**Listed entries:**
----

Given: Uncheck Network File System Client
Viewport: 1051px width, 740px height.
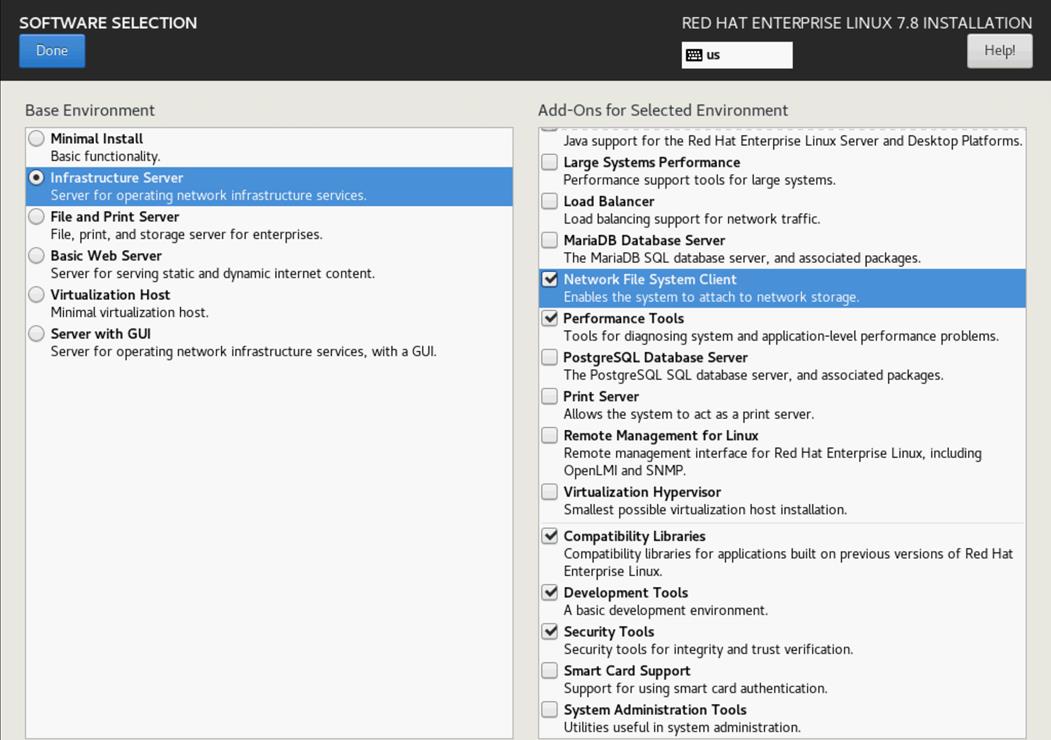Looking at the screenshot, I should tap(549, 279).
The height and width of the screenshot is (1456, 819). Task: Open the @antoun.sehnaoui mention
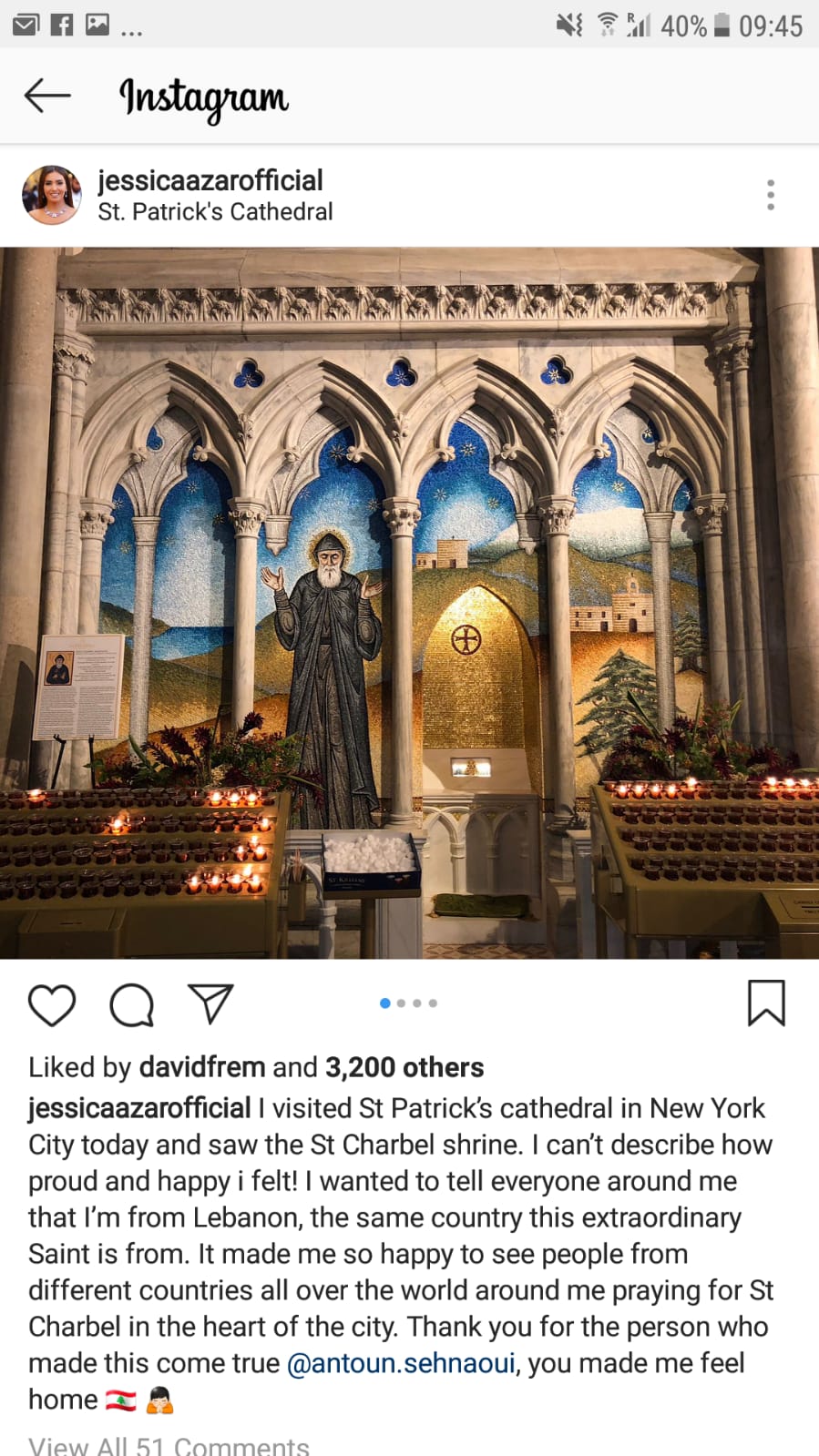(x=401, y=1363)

----

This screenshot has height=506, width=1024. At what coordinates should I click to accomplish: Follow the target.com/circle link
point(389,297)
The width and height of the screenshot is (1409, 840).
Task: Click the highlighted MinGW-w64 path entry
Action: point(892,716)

----

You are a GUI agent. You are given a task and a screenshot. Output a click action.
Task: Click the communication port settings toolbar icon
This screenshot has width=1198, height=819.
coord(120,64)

----

**Stated exercise:** Retype the lines starting with the line that contains "You are a GUI" and going on through the line that contains "coord(120,64)".

**Task output:**
You are a GUI agent. You are given a task and a screenshot. Output a click action.
Task: Click the communication port settings toolbar icon
This screenshot has width=1198, height=819.
coord(120,64)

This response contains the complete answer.